Que ce soit clair : je ne suis pas en train d’insinuer que de multiplier les rapports sexuels est une mauvaise chose. Peut-être est-ce tout simplement le monde et surtout l’époque dans laquelle nous vivons, très sombres, à mon avis, complètement fuckés, qui ont fait en sorte que l’individualisme deviennent si prégnant?

Cet individualisme doit aussi être lié à la question du culte de la beauté dans le milieu LGBT+ – et surtout du milieu gai, que je connais plus. Tout tourne autour de l’apparence physique, de la beauté des corps qui s’offrent, de la grosseur de la queue, des performances sexuelles (présumées), comme s’il n’y avait pas autre chose, comme si le reste importait peu. Tout ramener à une question de dimensions corporelles, de longueur ou de largeur du sexe, de pilosité, de bronzage m’écœure profondément. En tant que gais, nous sommes plus que cela! Nous sommes des intelligences, des sensibilités, des êtres aux multiples facettes et caractéristiques qui évoluons dans une société certes imparfaite, mais à laquelle nous voulons contribuer. Et j’en reviens encore aux sites de rencontres, où il m’arriver parfois de tomber sur des profils vraiment douteux qui frôlent parfois avec la discrimination la plus totale. Par exemple, on retrouve souvent la mention « efféminés s’abstenir ». Qu’est-ce que ces mecs ont de si épouvantables? Étrangement, on ne lit pas souvent des descriptions telles que « hommes masculins s’abstenir » ou « mecs ayant une queue de plus de 8 pouces s’abstenir ». Qu’on se le dise : il y a du racisme sur ces sites et de la discrimination envers les hommes plus âgés, les personnes ayant un surplus de poids, les immigrants. Certes, des sites comme bear411 ou gaydaddy sont précieux et permettent de corriger en partie le tir, mais quand même…

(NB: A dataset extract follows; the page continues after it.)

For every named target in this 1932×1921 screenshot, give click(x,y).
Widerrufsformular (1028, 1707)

C’est en ce sens que je parle de « consommation » de relations : sur ces sites, nous devenons littéralement des pièces de viande de premier, de deuxième, de troisième choix (en fonction de critères préétablis, implicites et généralement dévalorisants) dans de véritables entrepôts où des hommes sont à l’affût des morceaux les plus juteux. C’est bien d’être une pièce de viande dévorée par un autre homme; parfois (et je crois que c’est légitime), on peut aussi vouloir davantage…

AAEC : Je veux ton avis très général en qualité d’auteur : quelle est l’importance des produits culturels LGBT+ pour notre communauté ?

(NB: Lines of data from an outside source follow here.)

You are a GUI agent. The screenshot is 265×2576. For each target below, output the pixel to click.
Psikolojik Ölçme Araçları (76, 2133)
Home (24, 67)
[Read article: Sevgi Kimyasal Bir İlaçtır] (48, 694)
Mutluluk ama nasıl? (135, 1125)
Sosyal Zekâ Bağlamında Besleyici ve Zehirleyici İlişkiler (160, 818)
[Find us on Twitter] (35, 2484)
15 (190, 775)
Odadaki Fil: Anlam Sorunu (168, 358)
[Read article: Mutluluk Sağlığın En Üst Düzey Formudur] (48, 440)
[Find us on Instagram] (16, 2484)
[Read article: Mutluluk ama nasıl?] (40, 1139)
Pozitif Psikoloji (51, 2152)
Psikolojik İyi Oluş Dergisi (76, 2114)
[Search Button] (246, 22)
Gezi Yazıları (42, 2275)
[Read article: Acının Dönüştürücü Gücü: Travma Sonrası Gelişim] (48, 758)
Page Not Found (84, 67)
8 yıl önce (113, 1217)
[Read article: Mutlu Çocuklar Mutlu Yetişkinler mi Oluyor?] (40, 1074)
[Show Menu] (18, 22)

Ils ont été essentiels et demeurent tout aussi cruciaux, à mon avis. D’un point de vue historique, les membres des minorités sexuelles ont été stigmatisés par l’appareil juridique, l’Église, l’école, la religion, etc. à cause de ce qu’ils étaient : des gais, des lesbiennes, des bisexuels, des trans, des queers, etc. Cela dit, ces mêmes hommes, femmes et autres membres des minorités sexuelles ont très rapidement utilisé les arts et la culture afin d’exprimer leur sexualité en des termes qui étaient tout sauf négatifs, afin de véhiculer de nouvelles images, de nouvelles représentations qui proposent une vision plus positive de la différence sexuelle.

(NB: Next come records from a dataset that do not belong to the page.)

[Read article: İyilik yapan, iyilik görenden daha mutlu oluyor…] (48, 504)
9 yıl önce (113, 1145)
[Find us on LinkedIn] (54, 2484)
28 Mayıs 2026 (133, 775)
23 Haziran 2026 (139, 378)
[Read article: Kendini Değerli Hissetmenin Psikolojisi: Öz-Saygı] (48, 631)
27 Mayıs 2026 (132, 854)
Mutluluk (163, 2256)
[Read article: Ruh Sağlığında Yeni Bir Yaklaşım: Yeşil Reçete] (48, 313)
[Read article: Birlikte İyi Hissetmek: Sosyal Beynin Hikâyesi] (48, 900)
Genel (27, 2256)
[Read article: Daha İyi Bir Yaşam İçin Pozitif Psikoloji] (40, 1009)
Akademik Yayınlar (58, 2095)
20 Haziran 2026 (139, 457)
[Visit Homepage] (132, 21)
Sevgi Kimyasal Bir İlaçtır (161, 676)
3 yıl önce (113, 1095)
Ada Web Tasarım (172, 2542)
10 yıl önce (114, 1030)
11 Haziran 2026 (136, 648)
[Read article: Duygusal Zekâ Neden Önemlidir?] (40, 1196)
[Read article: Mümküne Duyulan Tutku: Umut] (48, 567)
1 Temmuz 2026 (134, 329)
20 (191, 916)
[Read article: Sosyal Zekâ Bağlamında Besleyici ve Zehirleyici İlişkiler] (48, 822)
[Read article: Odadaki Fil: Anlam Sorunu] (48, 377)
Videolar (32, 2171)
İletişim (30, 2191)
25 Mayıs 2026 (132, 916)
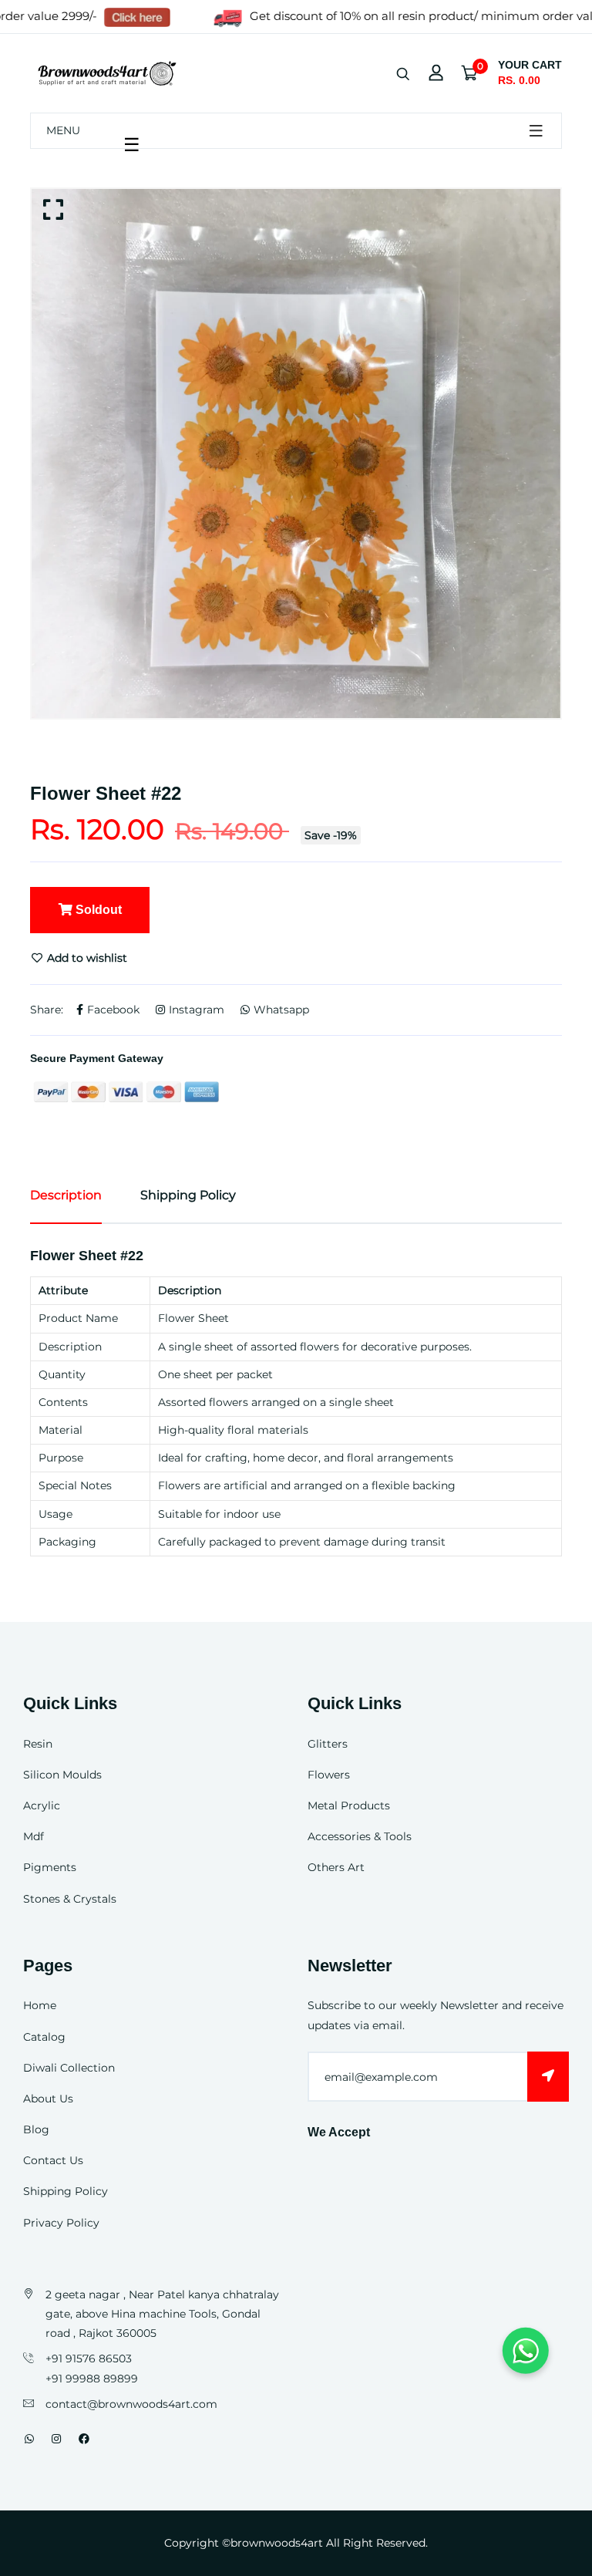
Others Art (336, 1867)
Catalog (44, 2037)
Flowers (329, 1775)
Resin (37, 1744)
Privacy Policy (61, 2223)
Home (39, 2005)
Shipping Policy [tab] (188, 1195)
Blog (36, 2129)
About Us (48, 2099)
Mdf (33, 1836)
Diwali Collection (69, 2068)
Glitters (328, 1744)
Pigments (49, 1867)
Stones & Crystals (69, 1899)
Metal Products (349, 1805)
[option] (296, 453)
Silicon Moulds (62, 1775)
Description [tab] (66, 1195)
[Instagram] (56, 2439)
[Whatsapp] (29, 2439)
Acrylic (41, 1805)
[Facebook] (84, 2439)
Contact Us (53, 2160)
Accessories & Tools (360, 1836)
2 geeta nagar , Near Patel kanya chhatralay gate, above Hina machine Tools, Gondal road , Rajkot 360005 (162, 2314)
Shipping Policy (65, 2191)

Aujourd’hui, cette fonction me semble encore pertinente; peut-être plus encore pour les personnes LGBT+ vivant dans des régions plus ou moins éloignées où il n’y a pas, à proprement parler, de communauté, où les infrastructures sont rarissimes, où les commerces – tels que les bars  qui, rappelons-le, ont été et continuent d’être, dans une certaine mesure, des lieux de socialisation et même de politisation majeurs – sont inexistants. N’ayant pas de modèles autour d’eux en qui ils peuvent se reconnaître, les films, livres et autres productions culturelles à thématique LGBT+ véhiculent des discours, des représentations, auxquels ils peuvent s’identifier. Une telle fonction s’applique aussi, je pense, à l’ensemble de la population LGBT+ : les produits culturels seront toujours primordiaux afin que nous puissions nous définir, nous affirmer aussi, et ce, selon nos propres termes, selon notre propre perspective, plus subjective (vu qu’elle est ancrée dans un vécu LGBT+ authentique) et moins objectivante que celle, par exemple, de la science.